所述微球制备过程中加入的塑化剂为:邻苯二甲酸二甲酯,邻苯二甲酸二乙酯,柠檬酸三丁酯,乙酰柠檬酸三丁酯中一种或多种;加入的塑化剂的量为0.05% ~ 10 %(w/v,g/ml)。
所述的微球孔道愈合,微球置于水溶液中,于50 ~ 500 rpm条件下搅拌,愈合温度控制在25 ~ 50 ℃,愈合时间为6 ~ 24小时。
本发明设计原理分为如下两个部分:
1)降低多肽类药物高水溶性特性
多肽是由不同氨基酸分子以肽键的形式缩合而成,分子中含有大量的亲水性的氨基基团,这些氨基基团为分子链末端的氨基以及分子中赖氨酸残基上的氨基,是多肽类药物高水溶性的原因。为了降低多肽类药物的高水溶性特性,本发明采用“疏水性离子对”策略可逆性地屏蔽多肽类药物高水溶性的氨基位点。在低pH条件下,多肽类药物分子中的氨基将质子化带正电荷,形成质子化的氨基(-NH3 +)。选用的与之配对的离子对试剂的特点为:在水中电离产生含疏水性长链的阴离子。当多肽和离子对试剂混合后将迅速生成疏水性离子对复合物纳米粒,药物的水溶性大大降低(图1,红外图谱中,药物和离子对试剂特征吸收峰都大大减弱证明离子对的形成,实施例1)。继而采用S/O/W型乳化法包封该药物离子对复合物纳米粒,药物的包封率显著提高(41.36%提高到92.36%,实施例1、6)。较之化学合成法共价性地在氨基端修饰疏水性残基(不可逆),该疏水性离子对之间的结合力为可逆性结合/解离的离子键。当离子对复合物处于一定离子强度的溶液之中(例如生理介质),药物将迅速从复合物中解离出来而不会阻碍其从微球中的释放。并且,化学合成法易导致一系列的安全性问题,例如:溶剂残留,修饰基团的毒性作用,药物的分离纯化等。疏水性离子对策略则是携带相反电荷的长链基团之间的静电吸引反应,为物理相互作用。生成的水不溶性药物离子对复合物纳米粒易于从溶液中分离(离心),且所采用的离子对试剂为可用于人体的安全、无毒的物质。
2)“愈合”S/O/W法制备微球中的孔道
“自我愈合”是聚合物微球中存在的一种特殊的现象,在长期药物释放过程中(孵育),聚合物分子链将发生分子链重排,微球中不规则/受损的结构(如凹痕,裂缝,孔隙等)会随聚合物分子链重排而发生愈合(自我修复)。
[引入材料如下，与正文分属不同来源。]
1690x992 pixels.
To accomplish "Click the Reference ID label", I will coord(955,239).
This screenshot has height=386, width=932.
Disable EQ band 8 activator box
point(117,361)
由于S/O/W制备微球时,固体含药复合物不会引起渗透压升高,因而由于渗透梯度导致的传质量大大减少,乳滴固化成球后留下的传质通道量(孔道)也显著下降(图2为采用W1/O/W2和S/O/W型乳化法制备的微球表面孔道情况对比图,实施例2)。微球中剩余的少量孔道主要为有机溶剂挥发时产生的通道(孔道)。本发明拟利用聚合物材料分子链重排的方式关闭微球中剩余的孔道,达到抑制药物突释的目的。然而依赖聚合物微球自发发生自我愈合的速度很慢,当温度超过聚合物玻璃化转变温度时,愈合速度明显加快。本发明通过在微球制备的过程中加入少量的塑化剂以降低聚合物的玻璃化转变温度,在特定的愈合温度、时间条件下进行孔道愈合以增效愈合效果。结果发现:微球中的内外孔道都明显愈合(图3为微球外表面孔道愈合情况,图4为微球内部孔道愈合情况,实施例2),初始突释显著降低(37.62%降低到3.56%,实施例2、6)。
具体制备过程如下:
Ⅰ.多肽类药物的前处理
将离子对试剂溶液逐滴滴加到多肽类药物溶液中搅拌,待离子对试剂全部加入到药物溶液中后继续搅拌3小时,将混悬液离心、洗涤,弃去上清液。取出下层固体物质,放入冻干机的冷阱中预冻6小时,随后取出放入冻干室,经过48小时冷冻干燥,得干离子对复合物(图5,制备的离子对复合物纳米粒粒径分布图,实施例5)。
Ⅱ.微球的制备
采用S/O/W型乳化法包封上述药物离子对复合物
1)油相:
疏水性药物离子对复合物:0.5% ~ 25%(w/v, g/ml)
PLGA:5% ~ 100%(w/v, g/ml)
塑化剂:0.05% ~ 10%(w/v, g/ml)
表面活性剂:0.1% ~ 10%(w/v, g/ml)
2)外水相:
表面活性剂:0.1% ~ 10%(w/v, g/ml)
制备过程如下:
将PLGA与塑化剂加入到有机溶剂中,超声溶解,制备油相溶液(O);将冻干后的药物离子对复合物纳米粒(S)加入其中,均质乳化,使之混悬均匀;向所述混悬液中加入含少量稳定乳液的表面活性剂溶液,涡旋振荡,使之混合均匀;将所述的混合乳液加入到大体积的外水相溶液(W)中,搅拌,制备复乳溶液(S/O/W);待有机溶剂挥发完全后,将微球收集并用去离子水反复洗涤,弃去上清液并冷冻干燥,获得PLGA载药微球。
Ⅲ.微球孔道的愈合
将冻干后的微球置于水溶液中搅拌,控制环境的温度,孵育一定的时间使微球中的孔道愈合,最后将微球收集并用去离子水反复洗涤,弃去上清液,并冻干保存。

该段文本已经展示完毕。